[BEGIN EXERCISE DATA]

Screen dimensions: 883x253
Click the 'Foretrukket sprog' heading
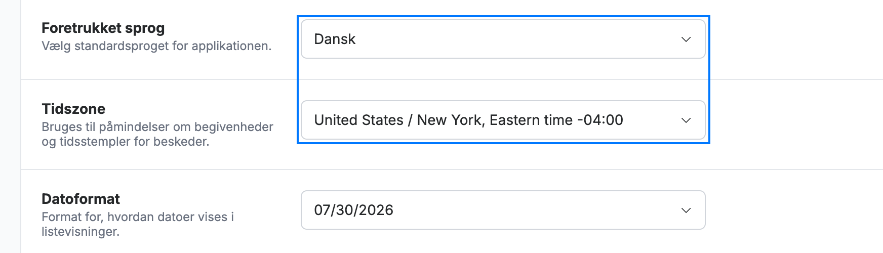click(103, 28)
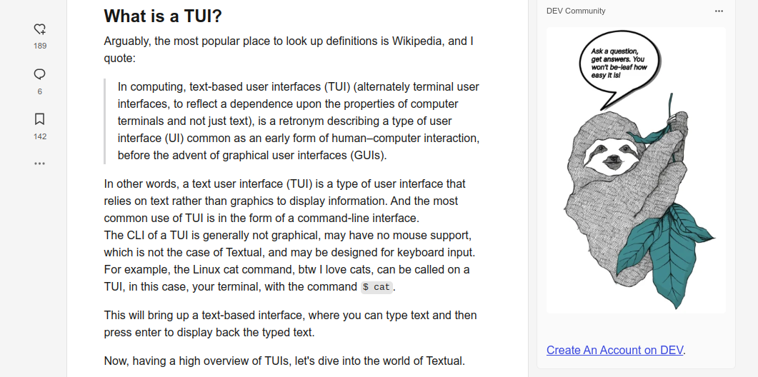The width and height of the screenshot is (758, 377).
Task: Click the sentence 'Now, having a high overview'
Action: pyautogui.click(x=284, y=361)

[END EXERCISE DATA]

> **TASK PROMPT**:
Reproduce every one of the entries above line for line, leaving out the pictures.

> **THE RESULT**:
Screen dimensions: 883x253
Click the 'Foretrukket sprog' heading
click(103, 28)
The width and height of the screenshot is (758, 377).
Task: Click the sentence 'Now, having a high overview'
Action: pyautogui.click(x=284, y=361)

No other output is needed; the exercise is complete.